The 10-year retrospective exhibition was organized by the UCLA Fowler Museum of Cultural History and the University Art Museum, University of California, Santa Barbara, in collaboration with Women Beyond Borders. Titled Women Beyond Borders: The Art of Building Community, it served as a document of the world tour representing a selection of boxes from international artists. During the exhibition’s run at the Fowler Museum (December 2, 2001-April 21, 2002), it was fascinating to observe the responses of visitors, many of whom were seeing the boxes for the first time. There was always amazement at the sheer variety of artistic solutions and the creativity and ingenuity they reflect. The accompanying texts illuminated the meaning of the boxes and extended their expressive depth, which visitors often found extremely moving and provocative. People picked their favorite boxes and made their selections a focus of the conversation. The multiple levels at which the small but compelling works creed function sustained repeated visits, each yielding fresh and affecting experiences.

 

Credit for this extraordinary effort must go promote primarily to Lorraine Serena, who has nurtured it’s growth with a profound personal commitment and the firm belief that such an international art project could make a difference.
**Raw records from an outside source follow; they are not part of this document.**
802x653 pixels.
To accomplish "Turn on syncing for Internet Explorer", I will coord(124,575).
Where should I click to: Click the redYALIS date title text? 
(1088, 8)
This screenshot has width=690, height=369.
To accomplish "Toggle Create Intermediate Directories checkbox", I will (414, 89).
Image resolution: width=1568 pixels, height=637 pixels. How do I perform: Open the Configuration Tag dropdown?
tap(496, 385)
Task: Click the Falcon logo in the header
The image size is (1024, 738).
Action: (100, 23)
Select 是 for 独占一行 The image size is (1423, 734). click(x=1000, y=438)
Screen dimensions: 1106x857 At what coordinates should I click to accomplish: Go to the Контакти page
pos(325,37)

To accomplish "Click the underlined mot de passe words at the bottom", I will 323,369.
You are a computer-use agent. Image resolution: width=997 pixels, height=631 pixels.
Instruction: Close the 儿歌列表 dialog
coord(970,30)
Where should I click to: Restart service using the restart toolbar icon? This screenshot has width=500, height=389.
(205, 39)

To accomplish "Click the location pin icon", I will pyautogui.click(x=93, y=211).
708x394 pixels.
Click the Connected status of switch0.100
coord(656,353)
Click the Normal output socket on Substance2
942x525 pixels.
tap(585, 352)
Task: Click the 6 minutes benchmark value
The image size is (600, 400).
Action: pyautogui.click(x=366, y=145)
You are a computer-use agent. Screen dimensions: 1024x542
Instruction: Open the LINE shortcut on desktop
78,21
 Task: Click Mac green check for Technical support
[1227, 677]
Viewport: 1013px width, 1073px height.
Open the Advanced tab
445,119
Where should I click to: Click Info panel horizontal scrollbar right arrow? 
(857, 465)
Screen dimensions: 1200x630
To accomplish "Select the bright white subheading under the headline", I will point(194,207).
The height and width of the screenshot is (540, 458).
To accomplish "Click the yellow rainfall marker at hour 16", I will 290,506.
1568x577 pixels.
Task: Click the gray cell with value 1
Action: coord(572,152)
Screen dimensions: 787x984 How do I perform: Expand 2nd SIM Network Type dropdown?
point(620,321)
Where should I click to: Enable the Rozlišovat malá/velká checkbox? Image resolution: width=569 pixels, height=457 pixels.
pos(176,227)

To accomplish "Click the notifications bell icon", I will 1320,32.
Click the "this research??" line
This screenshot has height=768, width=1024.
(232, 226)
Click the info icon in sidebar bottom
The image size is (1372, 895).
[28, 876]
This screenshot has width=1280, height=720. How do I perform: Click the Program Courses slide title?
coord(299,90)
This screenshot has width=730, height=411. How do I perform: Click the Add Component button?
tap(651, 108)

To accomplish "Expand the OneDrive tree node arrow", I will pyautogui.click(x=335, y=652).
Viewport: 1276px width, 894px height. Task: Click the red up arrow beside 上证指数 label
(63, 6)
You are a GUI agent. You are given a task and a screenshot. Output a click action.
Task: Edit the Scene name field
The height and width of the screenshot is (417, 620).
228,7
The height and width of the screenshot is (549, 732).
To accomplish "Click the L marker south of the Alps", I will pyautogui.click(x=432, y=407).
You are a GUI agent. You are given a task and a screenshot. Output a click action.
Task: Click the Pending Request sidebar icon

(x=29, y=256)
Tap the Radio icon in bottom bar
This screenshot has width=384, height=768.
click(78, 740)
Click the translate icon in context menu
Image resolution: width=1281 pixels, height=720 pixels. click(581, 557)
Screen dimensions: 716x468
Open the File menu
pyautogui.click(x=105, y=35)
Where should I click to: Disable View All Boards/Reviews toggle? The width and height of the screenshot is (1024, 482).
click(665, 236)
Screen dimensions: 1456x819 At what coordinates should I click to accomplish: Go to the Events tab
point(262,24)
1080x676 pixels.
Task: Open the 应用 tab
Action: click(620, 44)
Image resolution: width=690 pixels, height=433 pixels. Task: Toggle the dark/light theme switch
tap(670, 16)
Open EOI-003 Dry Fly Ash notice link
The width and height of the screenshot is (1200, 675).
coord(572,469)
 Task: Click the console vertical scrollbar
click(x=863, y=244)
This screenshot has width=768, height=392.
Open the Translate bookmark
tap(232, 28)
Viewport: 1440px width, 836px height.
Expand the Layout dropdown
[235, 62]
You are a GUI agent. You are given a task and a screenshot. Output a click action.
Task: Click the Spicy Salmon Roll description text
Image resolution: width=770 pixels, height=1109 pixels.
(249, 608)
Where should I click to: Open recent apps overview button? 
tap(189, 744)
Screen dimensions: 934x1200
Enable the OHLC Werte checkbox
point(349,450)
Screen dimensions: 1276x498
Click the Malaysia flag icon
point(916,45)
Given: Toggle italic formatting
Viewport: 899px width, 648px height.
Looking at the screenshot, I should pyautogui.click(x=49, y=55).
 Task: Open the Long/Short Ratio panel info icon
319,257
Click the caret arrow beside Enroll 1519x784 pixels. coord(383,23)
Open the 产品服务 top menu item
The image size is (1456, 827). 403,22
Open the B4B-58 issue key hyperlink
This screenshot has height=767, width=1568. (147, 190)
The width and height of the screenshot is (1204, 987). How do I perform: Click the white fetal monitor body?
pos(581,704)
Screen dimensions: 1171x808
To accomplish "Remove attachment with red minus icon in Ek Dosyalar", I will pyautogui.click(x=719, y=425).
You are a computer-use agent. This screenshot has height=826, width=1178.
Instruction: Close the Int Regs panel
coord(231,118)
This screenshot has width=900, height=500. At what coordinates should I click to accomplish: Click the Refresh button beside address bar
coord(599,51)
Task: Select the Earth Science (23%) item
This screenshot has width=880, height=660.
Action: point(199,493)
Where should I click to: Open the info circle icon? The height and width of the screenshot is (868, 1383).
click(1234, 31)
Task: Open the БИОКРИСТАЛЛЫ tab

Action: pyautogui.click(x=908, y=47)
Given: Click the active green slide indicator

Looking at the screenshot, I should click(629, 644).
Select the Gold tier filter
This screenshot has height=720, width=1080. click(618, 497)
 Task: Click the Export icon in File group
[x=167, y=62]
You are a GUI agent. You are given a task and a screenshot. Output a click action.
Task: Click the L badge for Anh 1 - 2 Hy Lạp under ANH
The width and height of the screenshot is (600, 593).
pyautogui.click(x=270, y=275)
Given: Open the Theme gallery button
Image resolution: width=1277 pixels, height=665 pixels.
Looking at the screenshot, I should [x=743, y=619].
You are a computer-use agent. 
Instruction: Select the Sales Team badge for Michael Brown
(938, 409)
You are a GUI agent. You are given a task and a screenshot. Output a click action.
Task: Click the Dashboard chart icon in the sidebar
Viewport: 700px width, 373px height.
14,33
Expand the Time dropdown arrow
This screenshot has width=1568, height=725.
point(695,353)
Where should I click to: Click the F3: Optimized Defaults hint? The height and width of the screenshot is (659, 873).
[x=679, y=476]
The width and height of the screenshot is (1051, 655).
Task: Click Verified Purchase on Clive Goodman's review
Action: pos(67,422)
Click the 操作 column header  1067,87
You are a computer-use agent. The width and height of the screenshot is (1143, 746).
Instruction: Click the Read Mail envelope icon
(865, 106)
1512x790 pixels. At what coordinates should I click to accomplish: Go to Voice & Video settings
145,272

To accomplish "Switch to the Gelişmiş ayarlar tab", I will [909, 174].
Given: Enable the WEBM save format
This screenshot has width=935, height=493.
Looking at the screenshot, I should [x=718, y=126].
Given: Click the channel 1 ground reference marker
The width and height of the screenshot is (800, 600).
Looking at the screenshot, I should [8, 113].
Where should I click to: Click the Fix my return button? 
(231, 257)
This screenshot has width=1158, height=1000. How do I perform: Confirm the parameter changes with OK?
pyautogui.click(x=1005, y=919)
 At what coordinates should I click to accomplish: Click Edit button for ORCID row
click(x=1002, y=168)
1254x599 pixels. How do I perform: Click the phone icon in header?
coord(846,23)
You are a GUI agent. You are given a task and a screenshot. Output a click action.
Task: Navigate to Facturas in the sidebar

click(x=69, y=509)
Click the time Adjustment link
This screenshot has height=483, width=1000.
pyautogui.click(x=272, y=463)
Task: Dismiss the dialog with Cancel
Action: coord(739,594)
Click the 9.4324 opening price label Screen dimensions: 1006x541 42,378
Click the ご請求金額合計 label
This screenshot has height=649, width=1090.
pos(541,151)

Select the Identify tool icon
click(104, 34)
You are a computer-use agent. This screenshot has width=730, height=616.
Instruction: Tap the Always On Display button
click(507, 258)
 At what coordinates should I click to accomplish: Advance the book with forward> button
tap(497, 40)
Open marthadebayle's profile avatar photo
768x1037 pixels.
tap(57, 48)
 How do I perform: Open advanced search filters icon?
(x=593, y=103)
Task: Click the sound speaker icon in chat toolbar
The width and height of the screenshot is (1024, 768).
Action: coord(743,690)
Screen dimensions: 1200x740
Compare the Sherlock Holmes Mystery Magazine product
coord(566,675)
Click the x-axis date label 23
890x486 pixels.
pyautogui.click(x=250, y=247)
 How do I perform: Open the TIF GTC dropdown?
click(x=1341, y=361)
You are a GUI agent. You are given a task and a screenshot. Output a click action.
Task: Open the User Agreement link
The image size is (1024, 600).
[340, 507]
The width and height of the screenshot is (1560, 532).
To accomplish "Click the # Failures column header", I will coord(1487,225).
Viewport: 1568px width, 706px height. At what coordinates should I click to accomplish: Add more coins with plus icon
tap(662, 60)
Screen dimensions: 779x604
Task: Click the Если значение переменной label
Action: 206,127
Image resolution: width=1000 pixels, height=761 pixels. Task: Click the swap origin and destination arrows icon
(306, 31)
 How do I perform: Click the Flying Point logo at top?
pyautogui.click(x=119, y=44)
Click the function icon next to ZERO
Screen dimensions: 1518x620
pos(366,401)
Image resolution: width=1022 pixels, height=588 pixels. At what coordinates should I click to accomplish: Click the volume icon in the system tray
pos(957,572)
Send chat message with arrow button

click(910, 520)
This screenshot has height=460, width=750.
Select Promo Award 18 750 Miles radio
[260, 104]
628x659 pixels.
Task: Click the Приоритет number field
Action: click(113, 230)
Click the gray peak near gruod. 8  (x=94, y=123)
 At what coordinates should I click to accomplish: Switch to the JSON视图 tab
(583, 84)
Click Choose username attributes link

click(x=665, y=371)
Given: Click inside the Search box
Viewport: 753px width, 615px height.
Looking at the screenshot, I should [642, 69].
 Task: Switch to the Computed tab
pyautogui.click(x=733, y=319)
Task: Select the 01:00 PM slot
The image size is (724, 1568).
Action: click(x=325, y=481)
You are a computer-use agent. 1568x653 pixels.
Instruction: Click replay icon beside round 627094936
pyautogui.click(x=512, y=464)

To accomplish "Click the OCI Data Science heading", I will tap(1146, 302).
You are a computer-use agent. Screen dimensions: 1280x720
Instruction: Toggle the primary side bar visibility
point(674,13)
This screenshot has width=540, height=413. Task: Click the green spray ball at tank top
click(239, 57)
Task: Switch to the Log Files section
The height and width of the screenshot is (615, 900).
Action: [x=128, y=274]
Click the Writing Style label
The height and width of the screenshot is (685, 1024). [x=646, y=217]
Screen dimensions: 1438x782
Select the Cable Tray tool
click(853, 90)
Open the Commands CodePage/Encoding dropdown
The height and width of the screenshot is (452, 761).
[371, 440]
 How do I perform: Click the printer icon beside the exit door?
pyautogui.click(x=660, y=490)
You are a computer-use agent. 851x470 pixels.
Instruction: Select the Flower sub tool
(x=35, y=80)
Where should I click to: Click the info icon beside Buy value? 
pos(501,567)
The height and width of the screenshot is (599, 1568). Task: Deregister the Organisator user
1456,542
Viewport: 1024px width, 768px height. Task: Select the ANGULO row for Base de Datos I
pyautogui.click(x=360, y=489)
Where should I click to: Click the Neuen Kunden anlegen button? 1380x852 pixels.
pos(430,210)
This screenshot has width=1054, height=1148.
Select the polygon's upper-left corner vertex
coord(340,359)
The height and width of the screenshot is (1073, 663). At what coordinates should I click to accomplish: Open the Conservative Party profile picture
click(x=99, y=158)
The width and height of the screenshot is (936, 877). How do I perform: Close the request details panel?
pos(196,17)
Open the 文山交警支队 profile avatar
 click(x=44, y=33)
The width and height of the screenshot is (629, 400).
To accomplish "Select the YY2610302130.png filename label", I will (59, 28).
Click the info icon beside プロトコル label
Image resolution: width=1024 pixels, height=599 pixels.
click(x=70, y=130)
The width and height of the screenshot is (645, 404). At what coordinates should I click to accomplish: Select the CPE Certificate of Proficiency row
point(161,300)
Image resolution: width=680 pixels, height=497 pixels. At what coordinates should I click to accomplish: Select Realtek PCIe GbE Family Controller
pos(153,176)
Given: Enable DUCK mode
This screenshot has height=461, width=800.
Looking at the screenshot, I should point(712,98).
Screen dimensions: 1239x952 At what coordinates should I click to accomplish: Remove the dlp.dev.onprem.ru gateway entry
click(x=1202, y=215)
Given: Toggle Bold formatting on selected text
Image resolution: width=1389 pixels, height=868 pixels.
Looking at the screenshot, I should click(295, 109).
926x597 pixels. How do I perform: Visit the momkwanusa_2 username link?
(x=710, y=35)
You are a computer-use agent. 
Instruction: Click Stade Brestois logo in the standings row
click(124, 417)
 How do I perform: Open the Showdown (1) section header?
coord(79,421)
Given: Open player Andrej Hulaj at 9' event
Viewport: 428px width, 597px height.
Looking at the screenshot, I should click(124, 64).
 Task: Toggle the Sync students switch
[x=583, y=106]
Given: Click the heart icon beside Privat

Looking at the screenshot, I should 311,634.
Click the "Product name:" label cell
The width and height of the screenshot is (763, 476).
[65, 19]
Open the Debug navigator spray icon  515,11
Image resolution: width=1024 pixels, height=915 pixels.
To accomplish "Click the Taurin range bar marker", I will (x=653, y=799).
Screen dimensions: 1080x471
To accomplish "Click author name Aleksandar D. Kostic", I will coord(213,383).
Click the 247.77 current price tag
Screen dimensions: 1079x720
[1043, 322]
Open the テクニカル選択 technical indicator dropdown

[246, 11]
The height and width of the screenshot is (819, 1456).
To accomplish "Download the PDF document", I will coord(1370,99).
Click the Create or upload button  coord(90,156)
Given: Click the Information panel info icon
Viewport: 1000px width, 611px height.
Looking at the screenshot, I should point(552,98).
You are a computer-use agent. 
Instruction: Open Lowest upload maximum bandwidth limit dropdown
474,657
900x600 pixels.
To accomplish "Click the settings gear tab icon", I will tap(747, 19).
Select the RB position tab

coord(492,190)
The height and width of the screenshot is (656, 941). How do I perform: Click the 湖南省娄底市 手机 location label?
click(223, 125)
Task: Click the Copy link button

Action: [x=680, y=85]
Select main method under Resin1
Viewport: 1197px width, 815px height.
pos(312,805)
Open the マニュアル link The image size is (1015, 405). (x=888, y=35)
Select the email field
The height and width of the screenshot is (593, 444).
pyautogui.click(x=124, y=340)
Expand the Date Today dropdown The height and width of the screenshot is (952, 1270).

The hundreds of boxes Lorraine gathered at her studio in Santa Barbara are a tribute to her passion, as well as proof of the powerful forces that are drawn so many women to this unique global enterprise.

 

At one time we thought that the Women Beyond Borders retrospective exhibition would provide a critical look back—but now it has also become the impetus for continuing the path forward.

 

Doran H. Ross, Past Director of the Fowler Museum in UCLA, Marla Burns, Executive Director of the Fowler Museum in UCLA and Co-Curator of the Exhibition, Betsy Quick, Director of Education at the Fowler Museum in UCLA, Anette G. Kubitza Ph.D., Art History, Co-Curator of the Exhibition

 

With its mission to honor and document women’s voices and visions, to build community through dialogue and collaboration, and to inspire all women to express their creativity, Women Beyond Borders as an ongoing project not only raises questions about what art is and who can be considered an artist, it continuously challenges national, political, ethnic, religious, and aesthetic boundaries. – Anette G. Kubitza Ph.D., Art History
 

A guard at the WBB retrospective at UCSB was so inspired by the exhibition, he felt compelled to write this poem about it:

 

THE MAGIC BOXES

by Dan David

 

I made one thousand boxes by pine wood.

A thousand shrines, as nests for grist.

They were so small, you can fill them

with just the water in your fist.

I sent them far away, to see the world

as undressed bridegrooms,

Then Amen!

But, like a wary mother, first of all

I scratched the addresses on their foreheads

to know where to return when

Grownup men

After they scoured the world,

and found their own brides

And their own destinies as well.

 

In my own box,

picked up at random from the pile,

closed in tight within.

As in the magic, bold, Orpheus’ lyre

I laid my heart,

and alongside, as in Noah’s Ark,

all other parts of a wide-awake soul:

earth, water, air and fire;

to stand against the other Floods

avoiding being drowned by passion or by sadness,

To find each other in a pinch,

in time, beyond time.

 

Day or night, year by the year,

from neighborhood, from far away,

by airways, brought by winds, by waters’ waves.

or running on the roads,

migrating creatures, faithful sons,

the boxes came then back

at mother’s home.

They came back either sad or happy,

they returned as rich or poor.

Everyone brought with it a life

or two, or even more.

Some are sealed tightly. . .  capsules of time,

Others are open, readings for a night.

 

Today in Santa Barbara it’s raining.

From their windows,

looking toward the world,

Boxes reflect on the pacific waters,

colored with their magic histories:

A gallery of destinies, of women. . .

A rainbow that surrounds the planet,

as an alive, blessed shawl of hope.

And from the pine wood box, one day I sowed

and a large pine forest grew up on the earth.